Entre nosotros, el Diego es el autor de algunas de las no tantas alegrías que vivimos los argentinos. La de la mano de Dios metida en el honor de los ingleses, la del gol más lindo de la historia, la de los cientos de goles y pases mágicos inolvidables.
Es el Diego de Fiorito, el de la Tota y don Diego, aquel que horrorizaba con sus modos y sus ropas a los estúpidos de turno, aquellos que nunca lo quisieron porque tenía demasiado olor a pueblo. Siempre estuvieron deseando que le fuera mal, que se cayera, que le cortaran las piernas, que quedara demostrado para siempre que no era Dios sino un simple cabecita negra. Allí estaba Neustadt festejando su caída en el Mundial 94, porque Diego había osado definir al periodista del poder como a un “sanguchito de miga, porque siempre está al lado de la torta”.
Pero el resto de la gente se alegró y sufrió con él, lo bancó, lo acompañó como a los amigos, en las buenas y en las malas, porque es agradecido, porque tiene una deuda con el Diego que siempre está dispuesto a honrar. En un país donde la emoción se retacea por miedo al desengaño, los más remotos rincones se llenaron de altares con la foto del 10 y rezos por que no se les vaya también esa ilusión.
Hace unos años, el frente de la paqueta Maternidad Suizo Argentina, en el paquete Barrio Norte de la Capital, se vistió inesperadamente de pueblo, con amorosos mensajes, banderas, ruegos y cientos de cartelitos de apoyo, de afecto para un ser querido, el Diego. Las señoras y señores copetudos que no dudan en enchastrar las veredas con sus perritos de pedigrí se quejaban cotidianamente por lo fea que había quedado la entrada de la clínica, dejando en claro que ese espacio les pertenecía y que no querían “intrusos” que les cambiaran su particular estética. Otro tanto pasó cuando el Diego alquiló una casa en el “exclusivo” Barrio Parque. Pero nadie los escuchaba, estaban tan solos como siempre, como cuando eran más jóvenes y se indignaban con “esas cabecitas” que lloraban por “la Eva”.

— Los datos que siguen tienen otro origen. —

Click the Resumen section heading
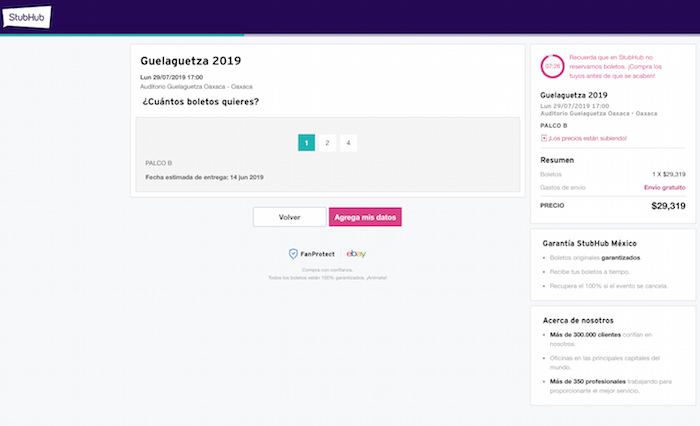coord(557,160)
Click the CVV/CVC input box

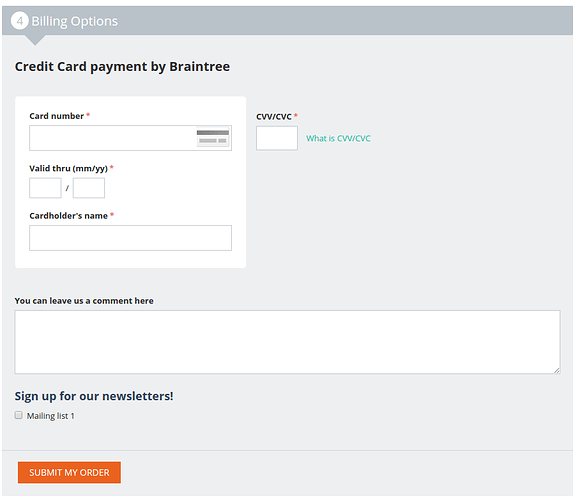277,138
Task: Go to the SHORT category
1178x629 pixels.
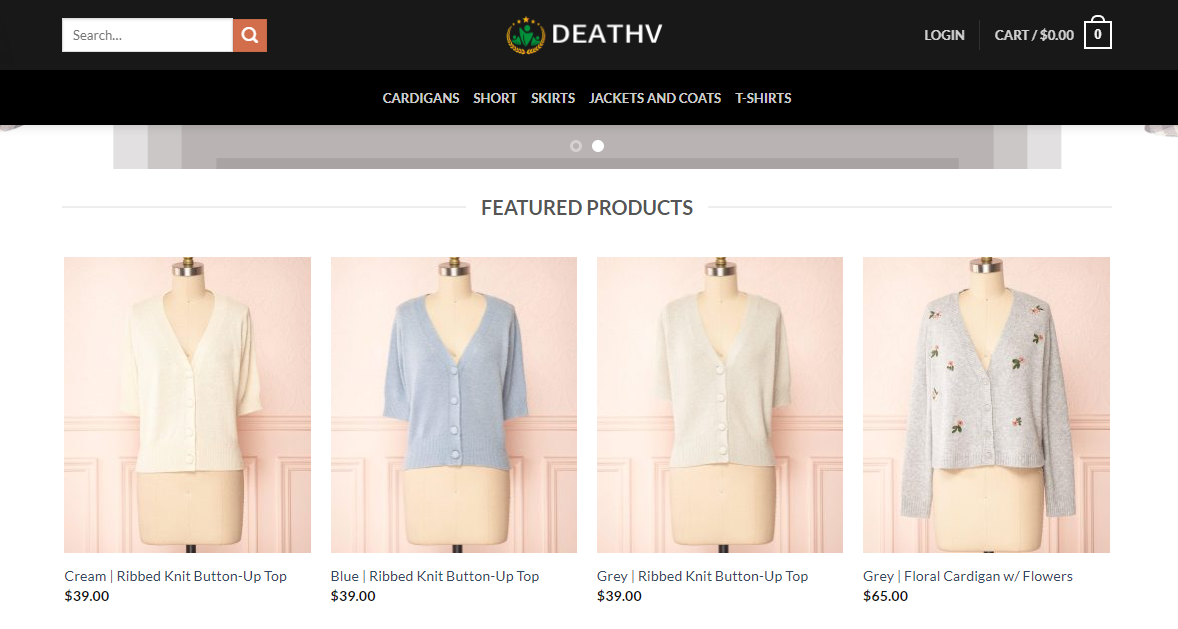Action: pos(495,98)
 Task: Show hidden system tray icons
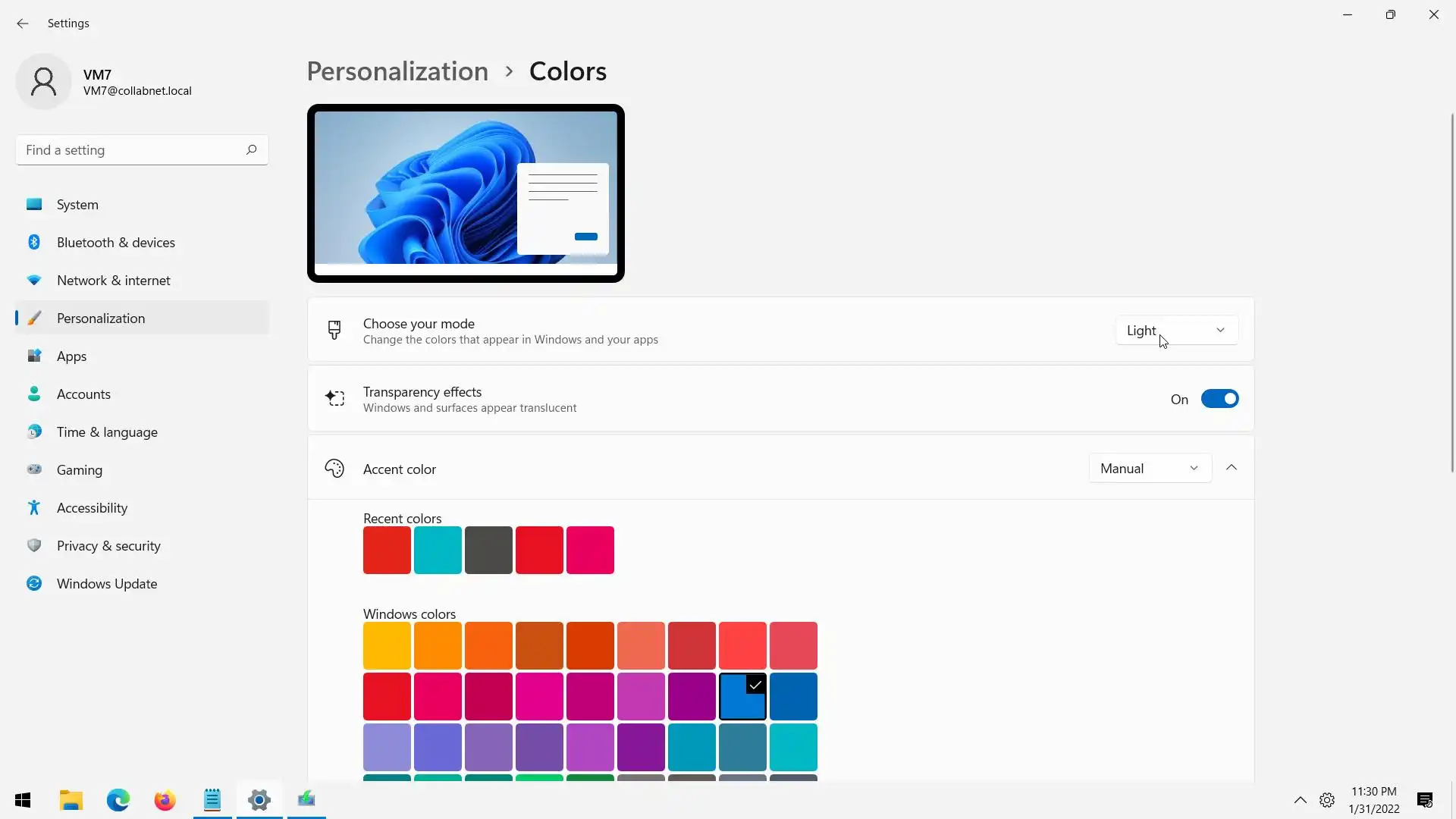(x=1300, y=800)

Nunca entendieron a “este país”, ajenos a todo, al sentir popular, a la magia, a esa alegría indescriptible y a esa dignidad de dejar todo por la camiseta y la bandera. Las emociones populares los indignan y prefieren otras épocas, cuando la única emoción del pueblo era la tristeza profunda y el duelo producto del horror económico de Martínez de Hoz y el terrorismo de Estado de Videla, que a ellos los dejaba tan tranquilos y seguros. El Diego fue otra cosa, con sus defectos y contradicciones, el Diego es parte de nosotros, siempre estuvo con su pueblo, nunca fue de ellos. Esto es lo que durante su velorio y funeral horrorizó a algunos de nuestros “periodistas”, devenidos sommeliers de velorios, y asombró a corresponsales extranjeros de ricos pero fríos países europeos, que no entienden, que se olvidaron de los valores que no cotizan en Bolsa, valores de un pueblo fundido económicamente por los mismos de siempre, vaciado por los acreedores, pero rico y generoso con sus sentimientos para con quienes se lo merecen, quienes le han dado tantas alegrías sin pedirle nada.